Adware Doctor In Apple Mac App Store Secretly Collects Browser History And Sends Data To China


Adware Doctor, one of the most popular paid apps in the App Store for Mac, is essentially a spyware that secretly violates user privacy.

Patrick Wardle, a former NSA hacker and founder of Mac security company Objective-See, revealed that the app violated Apple’s App Store policy by copying users’ browser history without consent and sending the data to a server in China.

Adware Doctor promoted itself as an app that prevents malware and malicious files from infecting Macs, promising users to keep their Mac safe and get rid of the annoying pop-up ads.

In a blog post published on Friday, Wardle pointed out that like other security tools, Adware Doctor needed legitimate access to user files and directories to scan for malicious code.

He explained that once the user clicks “allow” to grant the app permission to the home directory, Adware Doctor will have access to all of the user’s files, enabling it to detect and clean adware, as well as collect and transfer any file. The app could then zip the collected data into an archive file and send this to a China-based domain.

Wardle said that collecting browser histories is a blatant violation of user privacy and beyond what is needed for the app to work as advertised.

“At no point does Adware Doctor ask to exfiltrate your browser history. And its access to this very private data is clearly based on deceiving the user,” Wardle wrote on Objective-See’s blog.

Apple prohibits apps that gather the kind of data that Adware Doctor collects without consent, and apps that do not meet the company’s strict security criteria are rejected.

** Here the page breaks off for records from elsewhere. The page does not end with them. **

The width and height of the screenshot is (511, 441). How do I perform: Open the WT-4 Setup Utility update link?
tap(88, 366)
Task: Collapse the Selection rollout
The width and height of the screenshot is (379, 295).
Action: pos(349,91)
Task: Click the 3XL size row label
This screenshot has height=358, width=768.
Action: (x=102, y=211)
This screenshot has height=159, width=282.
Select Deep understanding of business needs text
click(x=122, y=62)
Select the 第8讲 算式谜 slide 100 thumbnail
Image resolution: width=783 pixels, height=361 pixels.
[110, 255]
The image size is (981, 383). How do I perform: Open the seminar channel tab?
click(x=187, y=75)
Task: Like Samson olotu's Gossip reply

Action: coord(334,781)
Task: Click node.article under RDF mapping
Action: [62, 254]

Wardle said that he has notified Apple about the issue weeks prior to the publication of his blog post. The app was still available Friday morning, but the media coverage the security issue received apparently prompted Apple to pull Adware Doctor out of the app store. The company, however, remained mum on the issue.

Before Adware Doctor was taken down, it was the fourth-highest app in the Top Paid software programs of the Mac App Store, just behind Final Cut Pro, Magnet, and Logic Pro X. At $4.99, it was one of the number one paid utilities in the app store.

Threatpost identified the developer of the software as Yongming Zhang. Website 9to5Mac said that the server that collects the data is now offline, but noted that this can still be turned back on.